In Europa soll weniger Plastikmüll in der Umwelt landen. Aus diesem Grund hat die EU eine Richtlinie erlassen, in der auch Kleinteiliges geregelt wird – doch nicht jedem gefällt das.

Korrespondenten: Knut Krohn (kkr)

Der Plastikdeckel geht nicht ab – da hilft auch kein Ziehen und Zerren. Das Teil ist untrennbar mit der Limonadenflasche verbunden. Was zunächst wie ein Herstellungsfehler erscheint, entpuppt sich bei näherer Untersuchung als gewollt. Allerdings ergibt die Konstruktion keinen Sinn, denn der abgeklappte Deckel erschwert das Trinken aus der PET-Flasche. Das ist nur eine Kleinigkeit, stört beim großen Durst aber gewaltig. Und wenn die Welt sich über etwas aufregen kann, sind die dauerempörten Internauten in den sozialen Netzwerken prompt zur Stelle.

 

Ein „EU Hirnfurz“ löst Empörung aus

Zu ihrem Sprachrohr macht sich in diesem Fall Hans-Georg Maaßen, der offensichtlich durch dieses kleine Plastikteil die bürgerliche Freiheit gefährdet sieht. Auf Twitter schreibt der ehemalige Präsident des Bundesamts für Verfassungsschutz: „Ein Volk, das sich allen Ernstes mahnen lässt, was es mit Getränkeverschlüssen zu tun hat, wird auch den #Wärmepumpen-Wahnsinn brav umsetzen.“

In den nicht immer zitierbaren Kommentaren unter dem Tweet purzeln die Verschwörungsmythen wild durcheinander, ein User allerdings bemerkt, dass in diesem Fall die Verantwortung nicht in Berlin zu suchen, sondern ein „EU Hirnfurz“ sei.

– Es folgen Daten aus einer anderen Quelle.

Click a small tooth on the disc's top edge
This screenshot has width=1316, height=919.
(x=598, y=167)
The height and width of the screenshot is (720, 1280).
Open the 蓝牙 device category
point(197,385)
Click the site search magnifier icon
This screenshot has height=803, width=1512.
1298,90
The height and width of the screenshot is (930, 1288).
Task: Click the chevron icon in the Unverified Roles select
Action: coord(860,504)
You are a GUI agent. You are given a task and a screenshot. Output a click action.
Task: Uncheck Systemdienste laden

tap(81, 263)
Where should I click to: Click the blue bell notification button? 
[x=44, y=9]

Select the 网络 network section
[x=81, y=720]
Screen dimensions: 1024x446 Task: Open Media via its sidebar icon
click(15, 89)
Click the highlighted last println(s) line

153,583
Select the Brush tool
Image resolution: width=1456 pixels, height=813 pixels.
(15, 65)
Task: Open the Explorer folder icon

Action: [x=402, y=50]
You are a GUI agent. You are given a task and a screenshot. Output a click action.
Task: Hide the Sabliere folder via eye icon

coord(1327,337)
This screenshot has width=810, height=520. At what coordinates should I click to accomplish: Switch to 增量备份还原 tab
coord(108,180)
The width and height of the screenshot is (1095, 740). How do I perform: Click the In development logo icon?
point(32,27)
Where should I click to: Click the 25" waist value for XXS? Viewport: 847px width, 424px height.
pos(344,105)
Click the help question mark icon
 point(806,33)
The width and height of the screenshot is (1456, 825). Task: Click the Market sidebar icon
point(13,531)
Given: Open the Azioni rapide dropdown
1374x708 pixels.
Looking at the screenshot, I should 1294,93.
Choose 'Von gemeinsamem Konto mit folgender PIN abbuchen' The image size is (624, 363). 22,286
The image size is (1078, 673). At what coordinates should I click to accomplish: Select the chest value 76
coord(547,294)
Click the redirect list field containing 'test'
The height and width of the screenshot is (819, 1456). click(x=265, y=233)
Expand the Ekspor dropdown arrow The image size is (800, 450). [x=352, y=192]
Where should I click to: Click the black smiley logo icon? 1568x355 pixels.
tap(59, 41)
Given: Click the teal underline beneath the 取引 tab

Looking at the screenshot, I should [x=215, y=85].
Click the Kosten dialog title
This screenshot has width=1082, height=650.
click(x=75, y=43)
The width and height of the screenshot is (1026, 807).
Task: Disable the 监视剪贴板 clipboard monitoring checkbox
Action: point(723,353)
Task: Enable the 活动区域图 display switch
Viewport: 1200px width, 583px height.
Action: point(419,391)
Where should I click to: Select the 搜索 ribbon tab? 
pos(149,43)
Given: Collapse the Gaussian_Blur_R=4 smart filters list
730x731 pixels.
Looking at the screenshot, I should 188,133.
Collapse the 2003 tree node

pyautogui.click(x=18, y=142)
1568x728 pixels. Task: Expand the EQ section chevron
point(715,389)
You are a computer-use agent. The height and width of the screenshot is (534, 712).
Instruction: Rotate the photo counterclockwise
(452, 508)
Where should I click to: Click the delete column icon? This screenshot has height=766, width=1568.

Und tatsächlich ist in Brüssel am 5. Juni 2019 die EU-Richtlinie 2019/904 veröffentlicht worden. In der geht es auf sehr vielen Seiten und außerordentlich wortreich um den Kampf gegen die Verschmutzung der Meere durch Plastikmüll. Angeprangert wird nicht nur, dass alte Fischernetze über Bord geworfen werden, in denen sich Tiere verfangen und jämmerlich zugrunde gehen.

Zu viele Deckel landen im Meer

Großen Ärger bereiten auch die kleinen Plastikdeckel. Bei Untersuchungen an der Nordsee wurden laut der Verbraucherzentrale Hessen mehr als 40 von ihnen auf etwa 100 Meter Strand gefunden. Das will die EU mit ihrer sogenannten Einwegkunststoffrichtlinie in Zukunft verhindern. Kurz zusammengefasst steht dort in Artikel 6, dass ab Juli 2024 die Deckel an den PET-Flaschen befestigt sein müssen. Der Gedanke dahinter ist einfach: Wenn die Kappe dranbleibt, kann die Menge an Plastikmüll eingedämmt werden, die durch die Meere treibt.

Viele Hersteller stellen schon jetzt auf die von der EU geforderten „Tethered-Caps“ (auf Deutsch: verbundene Deckel) um. Für Arne-Fritz Wiese von der Dortmunder KHS-Gruppe, einem Unternehmen für Abfüll- und Verpackungsanlagen, kommt dieser Schritt nicht zu früh. Der Auswahlprozess bei der Suche nach dem geeigneten Verschluss sei komplex und könne bisweilen Monate dauern. „Daher ist es wichtig, jetzt die Anforderungen zu klären, damit wir die Richtlinie für unsere Kunden verlässlich umsetzen können“, betont der Fachmann für Verschlüsse, Gewinde und Behälterdesign.

Ein kleiner Schritt für den Umweltschutz

Der Getränkehersteller Gerolsteiner räumt auf seiner Homepage ein, dass die Tethered Caps für die Verbraucher am Anfang vielleicht noch etwas ungewohnt sein könnten, betont dann aber: „Nach kurzer Zeit schon wird der Bleibt-dran-Deckel für uns alle das Normalste der Welt sein.“ Und für den Umweltschutz zähle schließlich auch der kleinste Beitrag.